* _Problem description_
Update the items from the first line through the line containing "Action: coord(471,6)", replacing "reload" with "refresh" and leaving everything else unchanged.

------------------------------------

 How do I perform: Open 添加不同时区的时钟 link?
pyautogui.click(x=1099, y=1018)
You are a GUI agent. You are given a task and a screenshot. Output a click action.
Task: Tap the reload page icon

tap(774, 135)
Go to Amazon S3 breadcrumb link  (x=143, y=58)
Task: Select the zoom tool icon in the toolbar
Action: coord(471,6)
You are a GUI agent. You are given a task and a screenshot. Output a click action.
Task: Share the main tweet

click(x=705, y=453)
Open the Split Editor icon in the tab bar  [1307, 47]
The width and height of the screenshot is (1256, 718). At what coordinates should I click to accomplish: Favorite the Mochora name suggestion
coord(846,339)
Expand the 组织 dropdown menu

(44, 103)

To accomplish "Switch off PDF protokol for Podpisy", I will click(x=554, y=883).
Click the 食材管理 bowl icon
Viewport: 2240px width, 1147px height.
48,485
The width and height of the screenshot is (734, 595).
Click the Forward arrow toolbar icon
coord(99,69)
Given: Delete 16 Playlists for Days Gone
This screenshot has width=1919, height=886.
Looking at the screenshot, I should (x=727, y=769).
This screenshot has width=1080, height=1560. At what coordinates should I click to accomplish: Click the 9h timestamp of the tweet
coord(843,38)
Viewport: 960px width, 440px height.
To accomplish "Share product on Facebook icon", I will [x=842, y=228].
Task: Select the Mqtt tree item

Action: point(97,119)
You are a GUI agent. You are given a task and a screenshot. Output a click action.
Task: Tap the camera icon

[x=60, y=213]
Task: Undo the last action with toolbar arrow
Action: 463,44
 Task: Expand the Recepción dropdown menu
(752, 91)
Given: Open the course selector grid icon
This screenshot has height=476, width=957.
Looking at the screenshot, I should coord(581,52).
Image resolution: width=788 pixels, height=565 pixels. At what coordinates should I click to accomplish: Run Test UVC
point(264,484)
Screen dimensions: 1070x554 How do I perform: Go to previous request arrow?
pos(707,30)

------------------------------------

* _Written response_
 How do I perform: Open 添加不同时区的时钟 link?
pyautogui.click(x=1099, y=1018)
You are a GUI agent. You are given a task and a screenshot. Output a click action.
Task: Tap the refresh page icon

tap(774, 135)
Go to Amazon S3 breadcrumb link  (x=143, y=58)
Task: Select the zoom tool icon in the toolbar
Action: coord(471,6)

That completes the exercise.